ATI RN
ATI Gastrointestinal System
1. The client with GERD complains of a chronic cough. The nurse understands that in a client with GERD this symptom may be indicative of which of the following conditions?
- A. Development of laryngeal cancer
- B. Irritation of the esophagus
- C. Esophageal scar tissue formation
- D. Aspiration of gastric contents
Correct answer: D
Rationale: Aspiration of gastric contents can lead to a chronic cough in clients with GERD.
2. If a client had irritable bowel syndrome, which of the following diagnostic tests would determine if the diagnosis is Crohn’s disease or ulcerative colitis?
- A. Abdominal computed tomography (CT) scan
- B. Abdominal x-ray
- C. Barium swallow
- D. Colonoscopy with biopsy
Correct answer: D
Rationale: A colonoscopy with biopsy is the most definitive diagnostic test to differentiate between Crohn's disease and ulcerative colitis.
3. Which of the following tasks should be included in the immediate postoperative management of a client who has undergone gastric resection?
- A. Monitoring gastric pH to detect complications
- B. Assessing for bowel sounds
- C. Providing nutritional support
- D. Monitoring for symptoms of hemorrhage
Correct answer: D
Rationale: Monitoring for symptoms of hemorrhage is a crucial part of the immediate postoperative management of a client who has undergone gastric resection.
4. You’re caring for a 28 y.o. woman with hepatitis B. She’s concerned about the duration of her recovery. Which response isn’t appropriate?
- A. Encourage her to not worry about the future.
- B. Encourage her to express her feelings about the illness.
- C. Discuss the effects of hepatitis B on future health problems.
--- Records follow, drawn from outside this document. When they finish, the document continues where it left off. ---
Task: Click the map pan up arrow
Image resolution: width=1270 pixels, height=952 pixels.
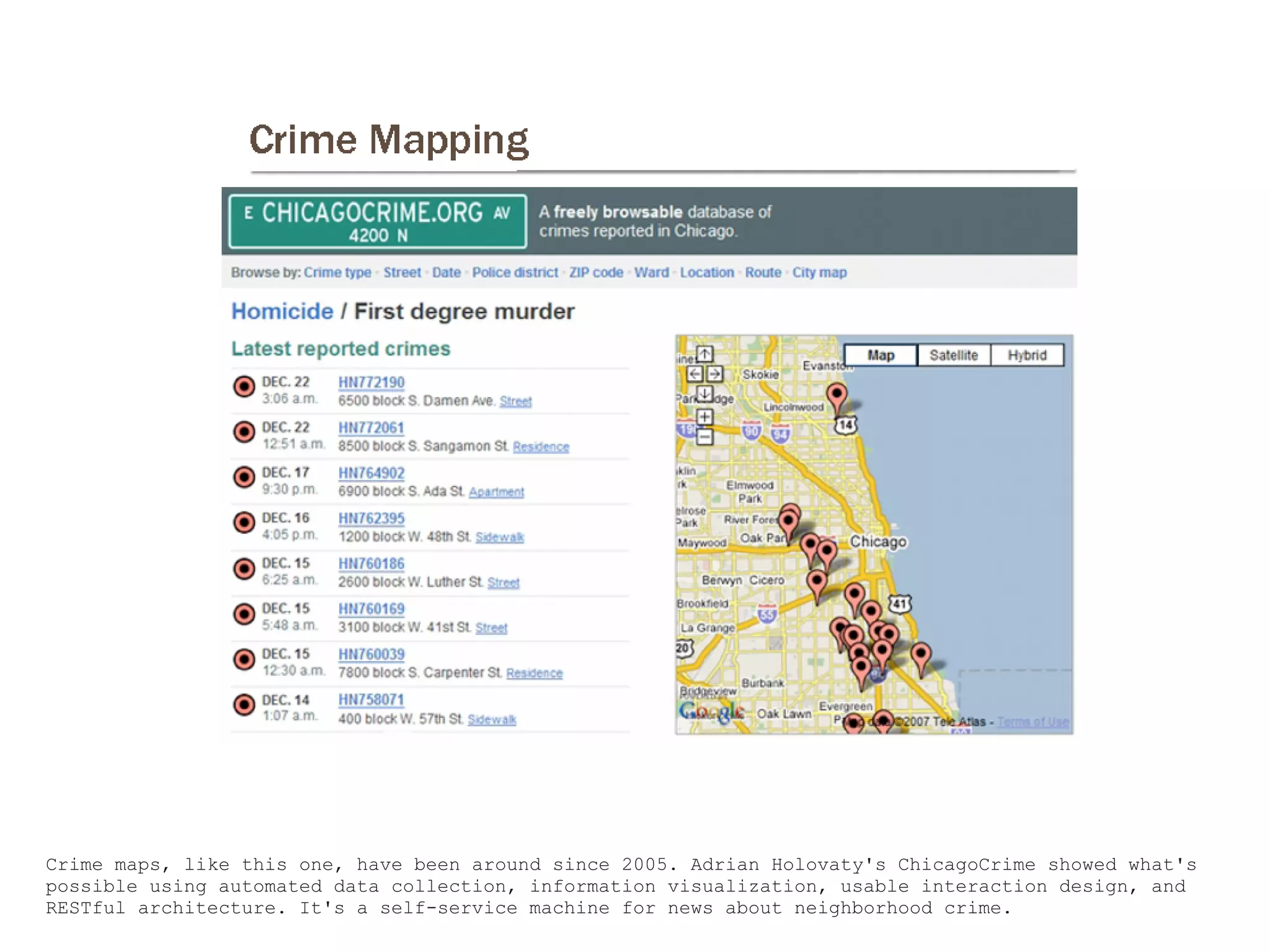Action: [x=704, y=354]
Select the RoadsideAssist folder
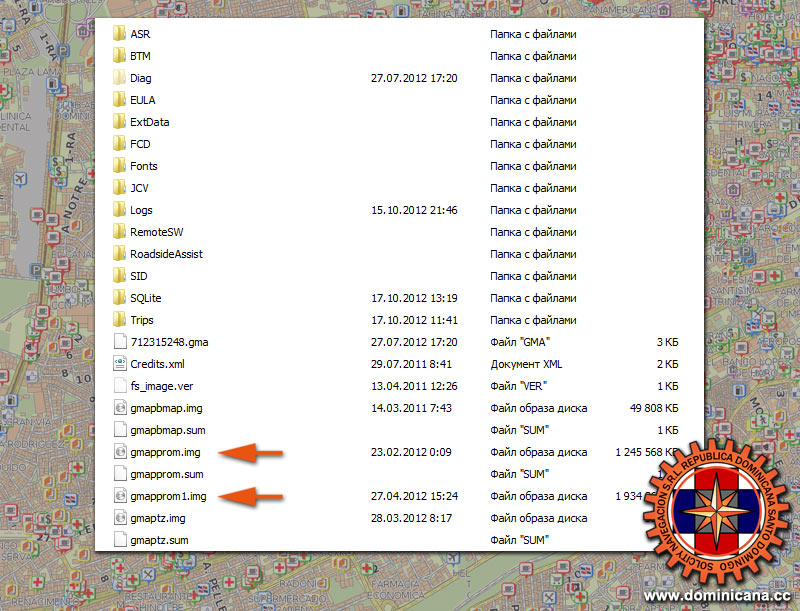 click(166, 254)
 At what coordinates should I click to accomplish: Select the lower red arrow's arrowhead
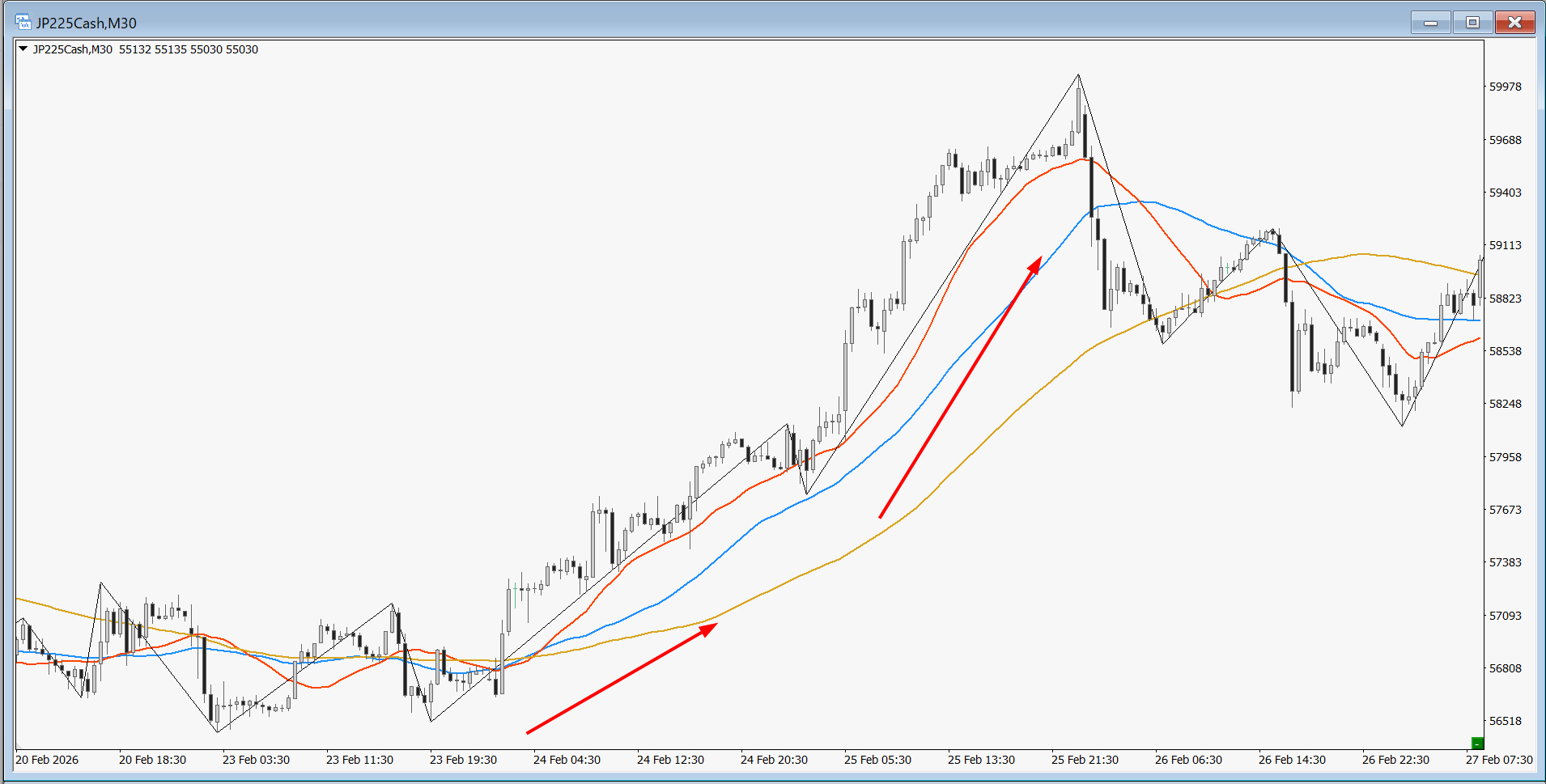[x=709, y=628]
- D. Provide avenues for financial counseling if she expresses the need.
Correct answer: A
Rationale: Encouraging the patient to not worry about the future is not appropriate. Instead, address her concerns and provide information.
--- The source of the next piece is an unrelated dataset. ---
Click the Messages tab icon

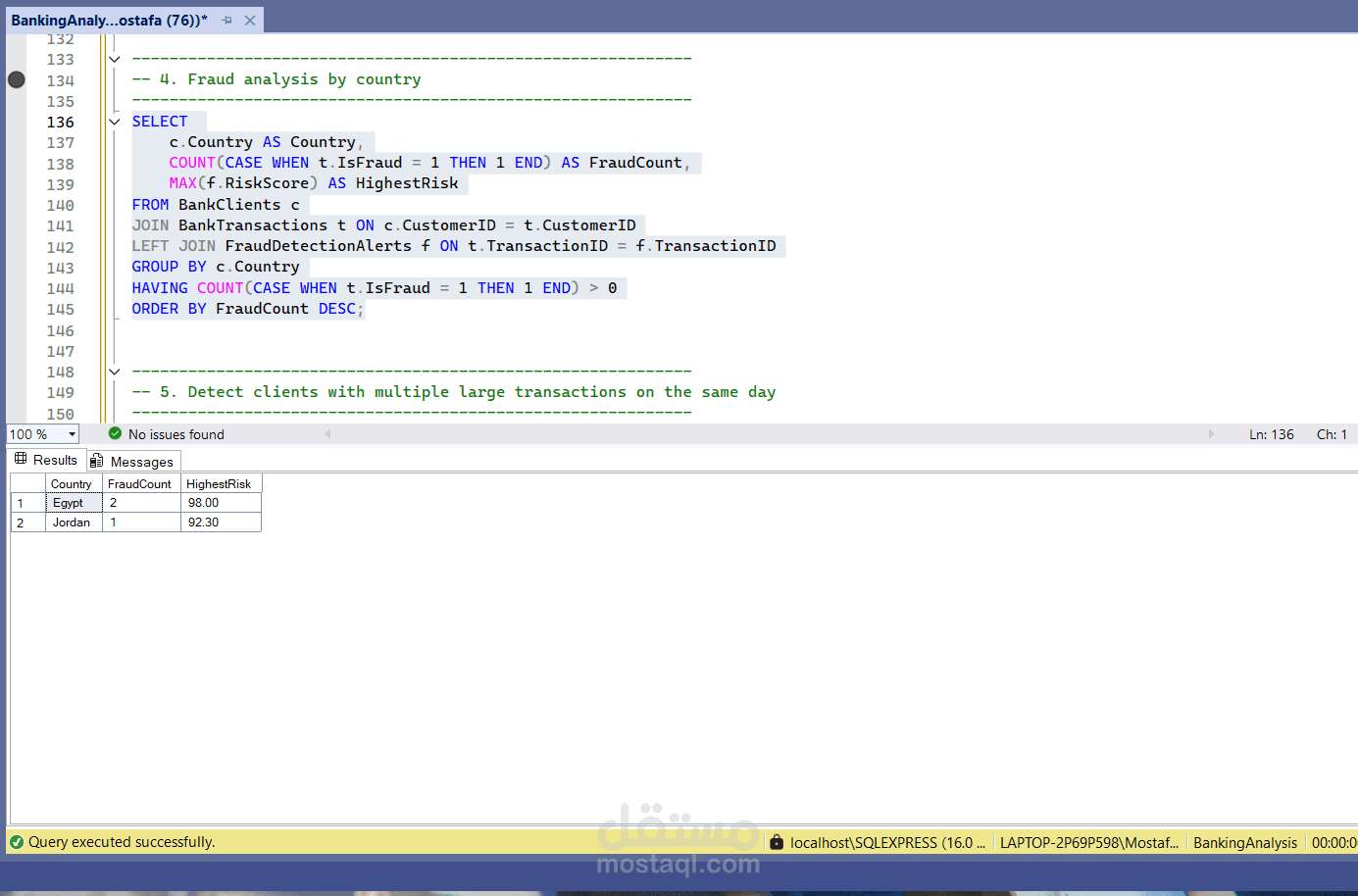(96, 461)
5. The nurse is assessing a client 24 hours following a cholecystectomy. The nurse notes that the T-tube has drained 750ml of green-brown drainage. Which nursing intervention is most appropriate?
- A. Notify the physician
- B. Document the findings
- C. Irrigate the T-tube
- D. Clamp the T-tube
Correct answer: B
Rationale: Documenting the findings is the most appropriate action as 750ml of green-brown drainage is expected after a cholecystectomy.